The Michigan City weather buoy plays a vital role in enhancing weather forecasting accuracy for the southern Lake Michigan area. Its real-time data feeds directly into forecasting models, improving predictions related to lake-effect snow, wind and wave conditions, and severe weather events. This improved forecasting capability enhances safety for maritime activities, informs public decision-making, and strengthens emergency preparedness across the region. The ongoing collection and analysis of data from the buoy contribute to a continuously improving understanding of Lake Michigan’s dynamic weather patterns.
4. Maritime Safety
The Michigan City weather buoy plays a critical role in maritime safety within the southern portion of Lake Michigan. Real-time data transmitted from the buoy provides crucial information about current and developing weather conditions, directly impacting the safety of navigation for all vessels, from large commercial freighters to smaller recreational boats. This connection between real-time data and informed decision-making is fundamental to mitigating risks and preventing accidents on the lake.
Specific data points, such as wind speed and direction, wave height, and visibility, are essential for safe navigation. Strong winds and high waves can create hazardous conditions, especially for smaller vessels. Reduced visibility due to fog or heavy precipitation further increases risk. Access to real-time data allows vessel operators to make informed decisions about route planning, departure times, and necessary safety precautions. For example, a sudden increase in wind speed reported by the buoy might prompt a captain to alter course or seek shelter, while real-time wave height data informs decisions about safe anchoring locations. In addition, the buoy’s data contributes to the development of accurate short-term weather forecasts, providing crucial information about impending storms or other hazardous conditions that could impact maritime activities. This proactive approach to safety, informed by real-time data, is crucial for preventing incidents and ensuring the well-being of those operating on the lake.

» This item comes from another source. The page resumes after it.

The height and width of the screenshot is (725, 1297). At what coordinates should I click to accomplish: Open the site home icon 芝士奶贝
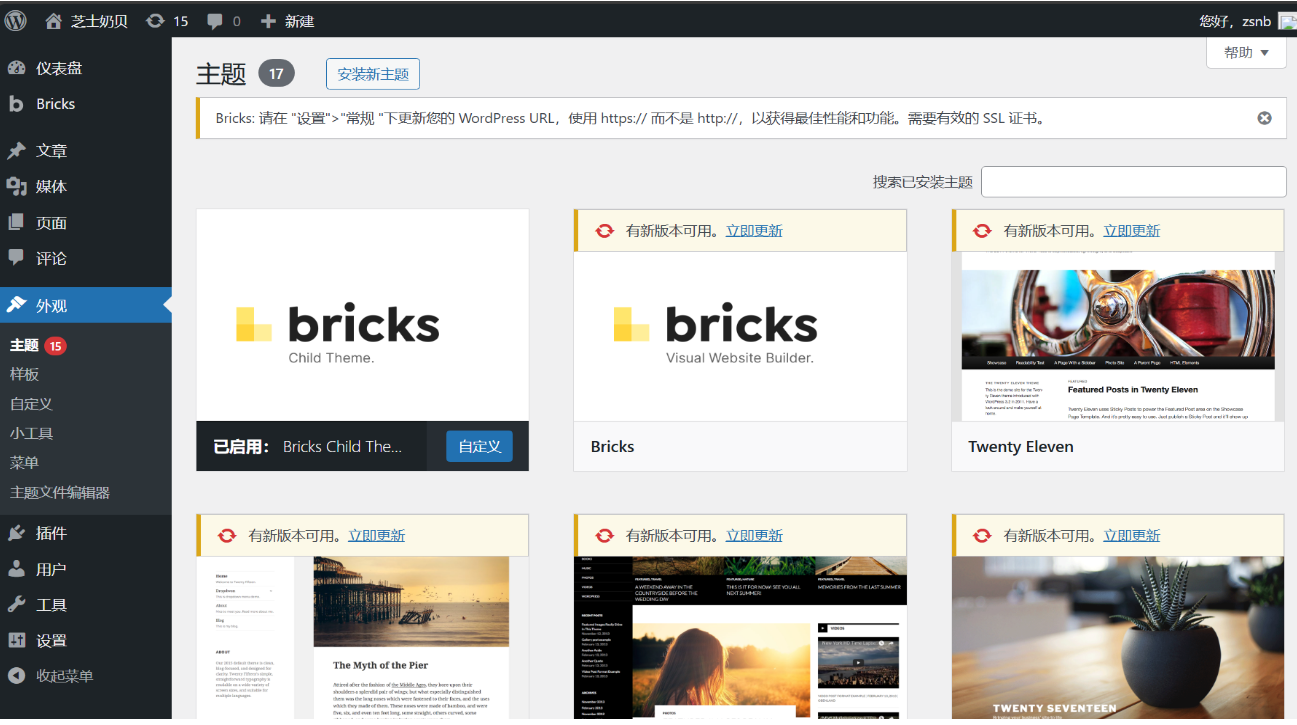pyautogui.click(x=54, y=21)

Maintaining maritime safety is a complex undertaking, and the Michigan City weather buoy serves as a crucial tool in this effort. The buoy’s contribution to informed decision-making, accurate forecasting, and timely warnings significantly reduces risks associated with navigation on Lake Michigan. Continuous monitoring of weather and water conditions provides a critical layer of safety, protecting both commercial and recreational interests and contributing to a safer maritime environment within the southern lake region. The challenges associated with operating and maintaining this vital piece of infrastructure underscore the significant role it plays in safeguarding those who work and recreate on Lake Michigan.
5. Research Applications
Data transmitted from the Michigan City weather buoy provides valuable resources for various research applications related to Lake Michigan. The buoy’s strategic location within the southern portion of the lake allows researchers to investigate localized phenomena and contribute to a broader understanding of the lake’s complex ecosystem. The continuous monitoring of meteorological and oceanographic parameters provides a rich dataset for scientific inquiry, supporting studies related to climate change, water quality, and aquatic ecosystem dynamics.
For instance, long-term data sets on water temperature fluctuations contribute to research on the impacts of climate change on the lake’s thermal structure and its implications for aquatic life. Changes in water temperature can influence fish spawning patterns, algal blooms, and overall ecosystem health. Similarly, data on wave height and wind patterns can support studies on coastal erosion and the effectiveness of shoreline protection measures. Real-time wave data combined with bathymetric information contributes to more accurate models of nearshore wave dynamics, informing coastal engineering projects and mitigating erosion risks. The buoy’s data also plays a crucial role in validating and refining numerical models used to predict lake circulation patterns and the transport of pollutants. By comparing model outputs with real-time observations, researchers can improve the accuracy and reliability of these predictive tools. This enhanced modeling capability supports more effective management of water resources and mitigation strategies for pollution events.
The sustained operation of the Michigan City weather buoy contributes significantly to scientific understanding of Lake Michigan. The readily available data supports a wide range of research activities, from investigating the impacts of climate change to improving the accuracy of predictive models. This ongoing data collection provides valuable insights into the complex interplay of factors influencing the lake’s environment, supporting evidence-based decision-making for resource management and promoting the long-term health of this valuable ecosystem. Challenges related to data quality control and ensuring the long-term continuity of data collection underscore the importance of continued investment in this critical research infrastructure. Integrating data from multiple sources, including satellite observations and other in-situ measurements, further enhances the research value of the buoy data and contributes to a more holistic understanding of Lake Michigan.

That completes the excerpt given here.